#### Problem details
From the listing below, pull out every line that contains the word "width". Match case.

#### Data provided
>>>>
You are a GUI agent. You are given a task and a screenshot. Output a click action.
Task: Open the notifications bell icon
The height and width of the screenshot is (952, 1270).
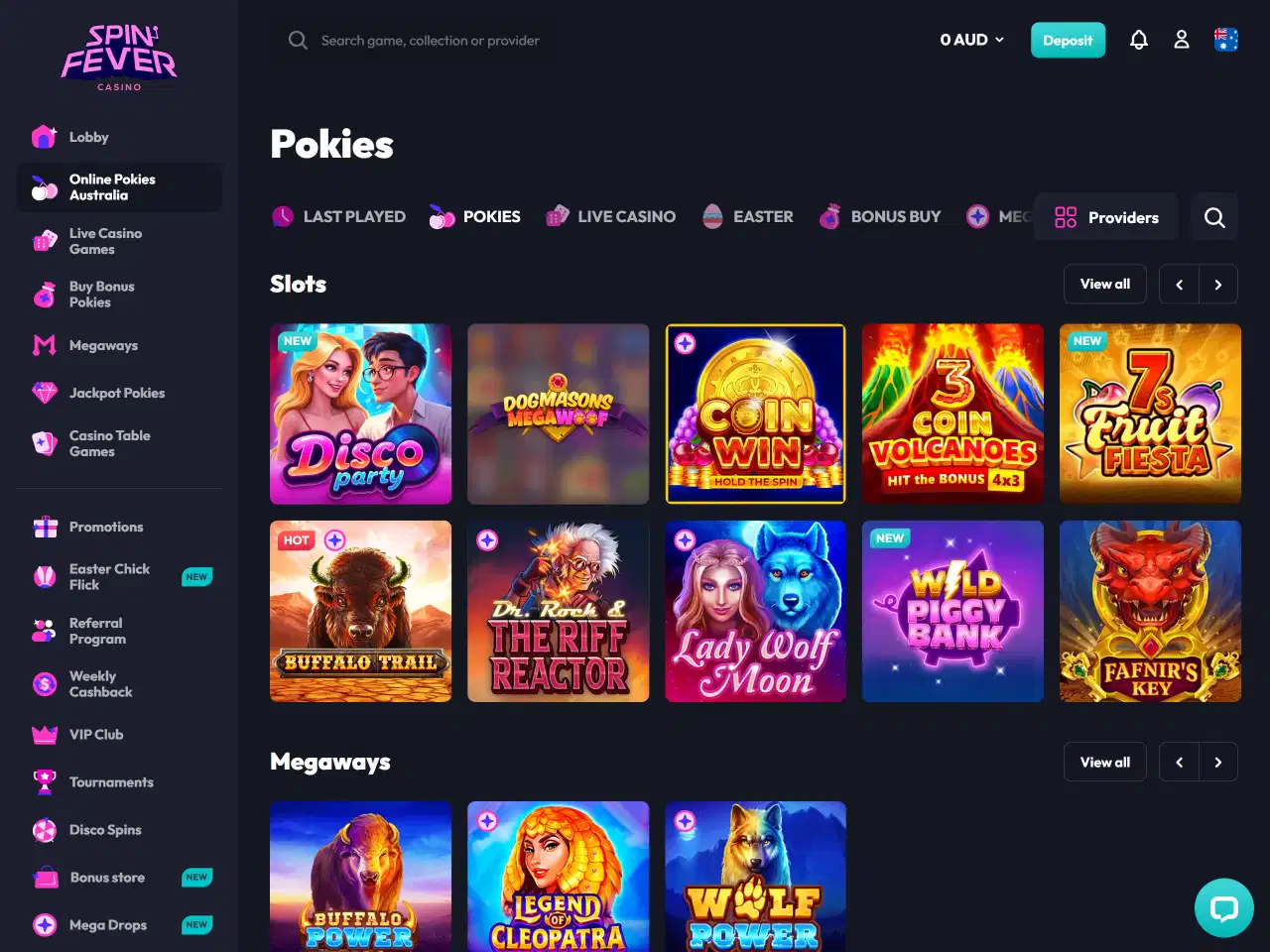pyautogui.click(x=1139, y=40)
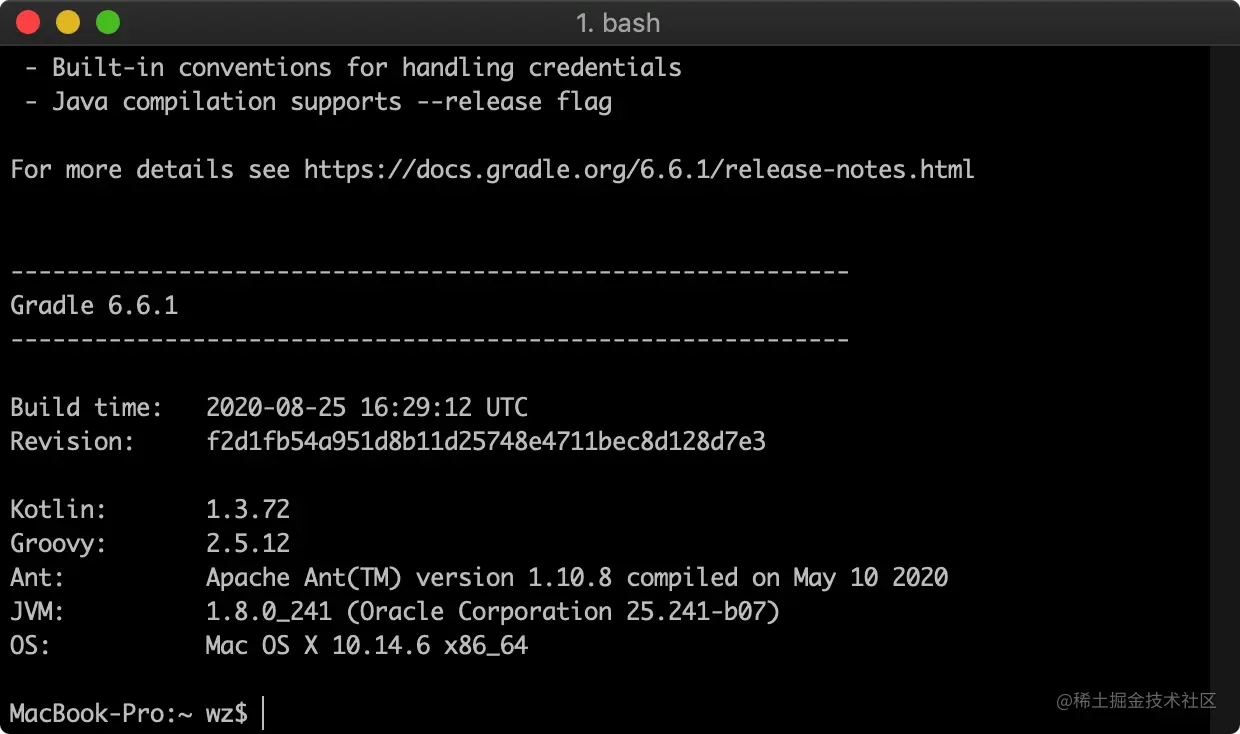Click the Kotlin version 1.3.72

(248, 509)
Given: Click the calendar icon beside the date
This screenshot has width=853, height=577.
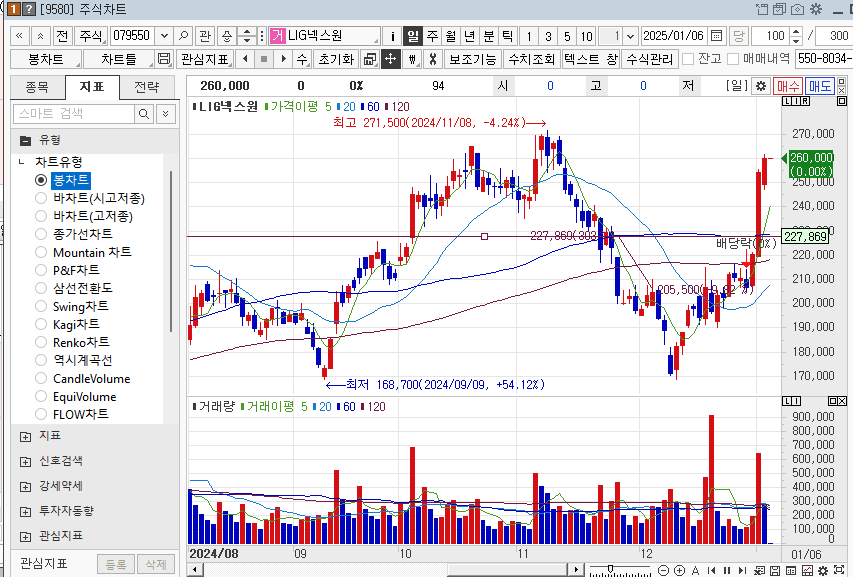Looking at the screenshot, I should click(717, 36).
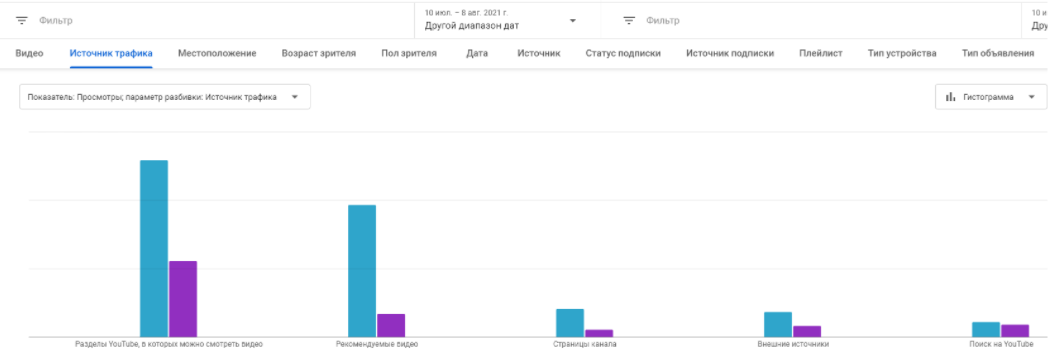Open the Тип устройства tab
The width and height of the screenshot is (1057, 360).
pyautogui.click(x=902, y=53)
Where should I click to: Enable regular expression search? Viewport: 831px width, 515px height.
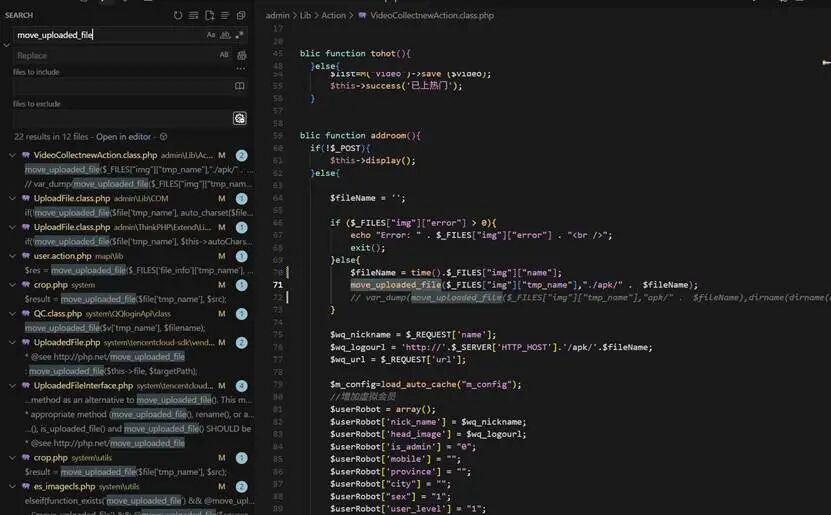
<<<<
#### Right answer
The height and width of the screenshot is (952, 1270).
This screenshot has width=853, height=577.
The width and height of the screenshot is (1057, 360).
Where should I click to: Enable regular expression search? Viewport: 831px width, 515px height.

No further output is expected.